▶ [What to do]:
How do the lines below between the ones holding "957x768 pixels." and "is (868, 1380).", inclusive, read? Give them again exactly, with no other lines.

########################################

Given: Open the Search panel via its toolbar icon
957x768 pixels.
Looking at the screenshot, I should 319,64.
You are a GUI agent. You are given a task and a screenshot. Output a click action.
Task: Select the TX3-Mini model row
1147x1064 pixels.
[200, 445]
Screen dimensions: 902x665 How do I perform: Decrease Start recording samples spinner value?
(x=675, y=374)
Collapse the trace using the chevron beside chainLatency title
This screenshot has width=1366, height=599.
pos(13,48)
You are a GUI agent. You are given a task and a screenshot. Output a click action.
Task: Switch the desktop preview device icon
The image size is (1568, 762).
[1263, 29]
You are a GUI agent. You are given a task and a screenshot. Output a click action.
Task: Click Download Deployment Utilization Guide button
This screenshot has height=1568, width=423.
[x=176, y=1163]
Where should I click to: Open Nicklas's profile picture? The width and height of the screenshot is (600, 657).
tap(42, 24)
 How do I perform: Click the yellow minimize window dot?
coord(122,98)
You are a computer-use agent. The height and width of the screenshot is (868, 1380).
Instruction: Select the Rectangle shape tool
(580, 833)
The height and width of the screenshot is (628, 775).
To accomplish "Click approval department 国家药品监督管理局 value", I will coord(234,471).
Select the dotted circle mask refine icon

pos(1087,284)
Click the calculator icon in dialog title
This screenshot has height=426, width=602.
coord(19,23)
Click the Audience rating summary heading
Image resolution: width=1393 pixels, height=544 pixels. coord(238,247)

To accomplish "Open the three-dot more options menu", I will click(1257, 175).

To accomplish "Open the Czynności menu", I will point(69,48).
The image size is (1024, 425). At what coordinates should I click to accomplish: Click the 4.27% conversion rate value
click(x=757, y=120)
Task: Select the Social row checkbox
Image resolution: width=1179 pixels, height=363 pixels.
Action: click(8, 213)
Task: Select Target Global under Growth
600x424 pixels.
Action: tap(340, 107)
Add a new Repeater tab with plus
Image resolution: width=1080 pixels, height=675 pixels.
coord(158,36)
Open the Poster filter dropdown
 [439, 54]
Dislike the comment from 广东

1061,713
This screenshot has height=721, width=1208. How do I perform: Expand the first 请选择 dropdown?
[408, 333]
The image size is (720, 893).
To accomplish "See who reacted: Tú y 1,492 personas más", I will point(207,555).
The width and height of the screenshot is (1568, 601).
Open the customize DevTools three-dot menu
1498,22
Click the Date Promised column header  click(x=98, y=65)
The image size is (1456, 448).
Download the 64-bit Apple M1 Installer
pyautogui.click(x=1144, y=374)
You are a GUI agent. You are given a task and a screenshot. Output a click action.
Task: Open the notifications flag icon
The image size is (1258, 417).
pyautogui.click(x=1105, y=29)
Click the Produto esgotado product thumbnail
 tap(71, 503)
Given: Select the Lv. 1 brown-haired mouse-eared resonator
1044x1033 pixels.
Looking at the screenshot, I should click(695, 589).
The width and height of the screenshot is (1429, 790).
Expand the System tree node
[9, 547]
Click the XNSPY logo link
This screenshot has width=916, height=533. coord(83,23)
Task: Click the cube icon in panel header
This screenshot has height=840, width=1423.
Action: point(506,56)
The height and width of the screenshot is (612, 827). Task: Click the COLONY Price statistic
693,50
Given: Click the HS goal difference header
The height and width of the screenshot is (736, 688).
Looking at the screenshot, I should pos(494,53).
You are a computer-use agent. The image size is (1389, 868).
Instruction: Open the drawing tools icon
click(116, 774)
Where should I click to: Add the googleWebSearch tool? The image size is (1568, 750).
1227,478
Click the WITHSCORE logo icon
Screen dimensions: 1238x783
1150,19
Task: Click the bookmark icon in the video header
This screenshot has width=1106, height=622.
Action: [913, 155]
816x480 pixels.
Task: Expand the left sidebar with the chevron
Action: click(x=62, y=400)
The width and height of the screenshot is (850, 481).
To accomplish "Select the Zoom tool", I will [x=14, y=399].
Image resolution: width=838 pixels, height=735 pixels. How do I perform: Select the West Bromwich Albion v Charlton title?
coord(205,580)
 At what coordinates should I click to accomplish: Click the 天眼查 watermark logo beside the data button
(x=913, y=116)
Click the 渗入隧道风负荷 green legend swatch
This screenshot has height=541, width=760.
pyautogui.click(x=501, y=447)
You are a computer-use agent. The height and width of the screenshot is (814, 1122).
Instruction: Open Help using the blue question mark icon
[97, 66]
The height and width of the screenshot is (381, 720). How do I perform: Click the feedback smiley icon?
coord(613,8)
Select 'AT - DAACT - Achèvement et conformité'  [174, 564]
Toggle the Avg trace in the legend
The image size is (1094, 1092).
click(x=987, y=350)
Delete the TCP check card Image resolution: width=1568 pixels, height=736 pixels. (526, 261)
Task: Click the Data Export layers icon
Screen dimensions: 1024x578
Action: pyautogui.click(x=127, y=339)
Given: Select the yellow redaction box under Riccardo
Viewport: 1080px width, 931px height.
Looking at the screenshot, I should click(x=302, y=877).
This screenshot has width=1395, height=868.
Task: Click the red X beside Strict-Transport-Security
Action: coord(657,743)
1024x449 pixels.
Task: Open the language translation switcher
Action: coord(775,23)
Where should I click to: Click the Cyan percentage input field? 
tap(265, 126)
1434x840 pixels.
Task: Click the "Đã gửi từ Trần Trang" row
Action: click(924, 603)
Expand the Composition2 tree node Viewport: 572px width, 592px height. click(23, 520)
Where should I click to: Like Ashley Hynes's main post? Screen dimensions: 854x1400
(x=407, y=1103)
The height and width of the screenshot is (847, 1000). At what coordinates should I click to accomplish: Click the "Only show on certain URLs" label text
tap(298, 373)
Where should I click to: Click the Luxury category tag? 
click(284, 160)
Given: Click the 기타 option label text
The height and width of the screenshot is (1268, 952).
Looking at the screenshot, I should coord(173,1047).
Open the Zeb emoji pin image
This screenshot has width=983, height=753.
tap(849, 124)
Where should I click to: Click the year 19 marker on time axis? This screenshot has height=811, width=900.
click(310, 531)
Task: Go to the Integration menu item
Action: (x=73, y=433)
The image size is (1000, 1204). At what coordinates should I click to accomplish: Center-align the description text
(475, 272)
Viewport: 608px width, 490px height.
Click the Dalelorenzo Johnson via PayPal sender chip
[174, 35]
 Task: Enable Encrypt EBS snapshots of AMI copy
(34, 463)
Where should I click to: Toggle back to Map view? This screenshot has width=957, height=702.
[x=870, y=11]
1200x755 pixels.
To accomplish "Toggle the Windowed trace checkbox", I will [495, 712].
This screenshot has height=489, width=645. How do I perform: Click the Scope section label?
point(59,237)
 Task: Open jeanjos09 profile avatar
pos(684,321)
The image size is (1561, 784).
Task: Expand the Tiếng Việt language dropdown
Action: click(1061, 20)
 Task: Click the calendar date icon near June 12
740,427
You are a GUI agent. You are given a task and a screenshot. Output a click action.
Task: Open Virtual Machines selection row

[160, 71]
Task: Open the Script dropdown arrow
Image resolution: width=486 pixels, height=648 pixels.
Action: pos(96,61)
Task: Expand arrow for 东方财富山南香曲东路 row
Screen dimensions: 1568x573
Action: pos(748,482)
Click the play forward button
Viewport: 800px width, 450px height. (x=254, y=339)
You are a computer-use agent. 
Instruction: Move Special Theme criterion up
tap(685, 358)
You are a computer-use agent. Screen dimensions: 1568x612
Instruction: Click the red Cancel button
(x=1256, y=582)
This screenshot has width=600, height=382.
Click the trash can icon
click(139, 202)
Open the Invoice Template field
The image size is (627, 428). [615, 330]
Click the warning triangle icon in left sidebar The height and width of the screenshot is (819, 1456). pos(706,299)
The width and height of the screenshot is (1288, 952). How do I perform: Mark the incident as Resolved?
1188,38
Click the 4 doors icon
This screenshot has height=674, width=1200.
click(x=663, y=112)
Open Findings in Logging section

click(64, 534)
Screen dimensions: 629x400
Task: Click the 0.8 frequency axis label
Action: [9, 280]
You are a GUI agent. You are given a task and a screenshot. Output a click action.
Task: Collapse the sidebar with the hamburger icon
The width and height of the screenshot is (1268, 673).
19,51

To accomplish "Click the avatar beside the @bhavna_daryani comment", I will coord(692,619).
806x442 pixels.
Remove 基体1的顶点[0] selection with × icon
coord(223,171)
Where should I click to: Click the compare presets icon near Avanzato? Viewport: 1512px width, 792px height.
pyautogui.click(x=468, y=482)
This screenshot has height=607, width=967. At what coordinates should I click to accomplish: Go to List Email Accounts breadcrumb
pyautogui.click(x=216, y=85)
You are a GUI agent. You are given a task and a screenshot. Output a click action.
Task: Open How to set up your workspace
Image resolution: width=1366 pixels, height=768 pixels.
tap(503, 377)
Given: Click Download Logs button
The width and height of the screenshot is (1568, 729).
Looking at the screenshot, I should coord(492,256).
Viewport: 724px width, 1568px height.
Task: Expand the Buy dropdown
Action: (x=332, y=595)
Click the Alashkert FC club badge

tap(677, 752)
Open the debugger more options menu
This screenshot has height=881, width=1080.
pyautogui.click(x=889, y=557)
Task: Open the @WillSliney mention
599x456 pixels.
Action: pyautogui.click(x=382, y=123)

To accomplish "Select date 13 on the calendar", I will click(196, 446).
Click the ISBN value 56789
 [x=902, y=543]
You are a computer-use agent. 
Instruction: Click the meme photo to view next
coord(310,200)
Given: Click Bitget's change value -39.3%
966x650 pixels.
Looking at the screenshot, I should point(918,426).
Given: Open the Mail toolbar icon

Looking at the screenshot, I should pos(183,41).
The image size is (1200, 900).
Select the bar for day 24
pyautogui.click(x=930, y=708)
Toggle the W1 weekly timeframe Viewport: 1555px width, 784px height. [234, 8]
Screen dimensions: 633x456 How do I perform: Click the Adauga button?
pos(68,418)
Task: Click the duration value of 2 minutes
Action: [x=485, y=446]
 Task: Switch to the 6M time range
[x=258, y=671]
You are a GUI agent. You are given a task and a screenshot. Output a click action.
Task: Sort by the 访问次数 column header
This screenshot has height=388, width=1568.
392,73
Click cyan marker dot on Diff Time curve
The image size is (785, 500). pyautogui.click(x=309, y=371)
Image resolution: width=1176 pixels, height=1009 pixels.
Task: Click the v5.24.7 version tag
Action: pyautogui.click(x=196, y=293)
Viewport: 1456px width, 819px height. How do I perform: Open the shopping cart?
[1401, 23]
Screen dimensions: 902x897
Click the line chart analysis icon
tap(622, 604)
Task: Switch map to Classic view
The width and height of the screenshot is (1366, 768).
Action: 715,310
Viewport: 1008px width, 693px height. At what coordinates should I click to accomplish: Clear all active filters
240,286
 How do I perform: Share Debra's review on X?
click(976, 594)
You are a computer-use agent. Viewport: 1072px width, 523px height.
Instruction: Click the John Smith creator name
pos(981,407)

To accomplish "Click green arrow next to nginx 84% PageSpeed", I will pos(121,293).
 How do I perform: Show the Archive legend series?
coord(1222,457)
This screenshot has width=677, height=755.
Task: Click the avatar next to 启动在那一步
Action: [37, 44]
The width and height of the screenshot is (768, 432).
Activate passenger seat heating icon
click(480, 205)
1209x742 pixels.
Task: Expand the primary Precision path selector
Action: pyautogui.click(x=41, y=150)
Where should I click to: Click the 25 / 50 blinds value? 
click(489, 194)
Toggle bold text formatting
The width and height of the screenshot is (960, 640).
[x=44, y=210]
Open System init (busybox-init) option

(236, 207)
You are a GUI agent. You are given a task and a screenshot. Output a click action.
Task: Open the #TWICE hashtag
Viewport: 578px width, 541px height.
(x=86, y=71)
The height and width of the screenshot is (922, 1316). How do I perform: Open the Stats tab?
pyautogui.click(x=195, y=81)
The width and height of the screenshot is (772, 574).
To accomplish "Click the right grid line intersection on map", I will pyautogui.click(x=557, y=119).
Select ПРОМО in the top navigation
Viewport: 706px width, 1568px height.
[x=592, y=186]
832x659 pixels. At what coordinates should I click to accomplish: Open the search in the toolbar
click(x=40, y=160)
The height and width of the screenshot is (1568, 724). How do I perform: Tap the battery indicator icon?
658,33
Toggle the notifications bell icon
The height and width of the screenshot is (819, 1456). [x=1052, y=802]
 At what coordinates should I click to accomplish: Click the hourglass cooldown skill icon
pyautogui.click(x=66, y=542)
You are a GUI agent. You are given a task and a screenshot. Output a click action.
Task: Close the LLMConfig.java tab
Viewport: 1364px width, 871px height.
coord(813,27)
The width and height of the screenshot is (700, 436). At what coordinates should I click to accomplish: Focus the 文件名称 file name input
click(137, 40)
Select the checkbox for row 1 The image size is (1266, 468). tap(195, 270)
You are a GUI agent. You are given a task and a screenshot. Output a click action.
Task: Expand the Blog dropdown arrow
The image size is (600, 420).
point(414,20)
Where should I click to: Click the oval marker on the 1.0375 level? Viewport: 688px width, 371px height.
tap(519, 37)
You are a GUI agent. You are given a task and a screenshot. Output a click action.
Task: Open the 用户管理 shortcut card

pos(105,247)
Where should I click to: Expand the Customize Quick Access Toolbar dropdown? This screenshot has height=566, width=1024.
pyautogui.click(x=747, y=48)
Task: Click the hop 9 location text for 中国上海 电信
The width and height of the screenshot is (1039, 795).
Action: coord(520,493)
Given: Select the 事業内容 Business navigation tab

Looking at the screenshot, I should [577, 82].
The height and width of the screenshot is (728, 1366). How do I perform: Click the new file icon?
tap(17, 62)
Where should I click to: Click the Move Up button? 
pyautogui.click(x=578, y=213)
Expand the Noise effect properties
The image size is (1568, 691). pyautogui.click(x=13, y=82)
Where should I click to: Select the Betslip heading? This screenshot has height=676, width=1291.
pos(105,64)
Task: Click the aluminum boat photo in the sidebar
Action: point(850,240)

########################################

▶ [Your solution]:
957x768 pixels.
Looking at the screenshot, I should 319,64.
You are a GUI agent. You are given a task and a screenshot. Output a click action.
Task: Select the TX3-Mini model row
1147x1064 pixels.
[200, 445]
Screen dimensions: 902x665 How do I perform: Decrease Start recording samples spinner value?
(x=675, y=374)
Collapse the trace using the chevron beside chainLatency title
This screenshot has width=1366, height=599.
pos(13,48)
You are a GUI agent. You are given a task and a screenshot. Output a click action.
Task: Switch the desktop preview device icon
The image size is (1568, 762).
[1263, 29]
You are a GUI agent. You are given a task and a screenshot. Output a click action.
Task: Click Download Deployment Utilization Guide button
This screenshot has height=1568, width=423.
[x=176, y=1163]
Where should I click to: Open Nicklas's profile picture? The width and height of the screenshot is (600, 657).
tap(42, 24)
 How do I perform: Click the yellow minimize window dot?
coord(122,98)
You are a computer-use agent. The height and width of the screenshot is (868, 1380).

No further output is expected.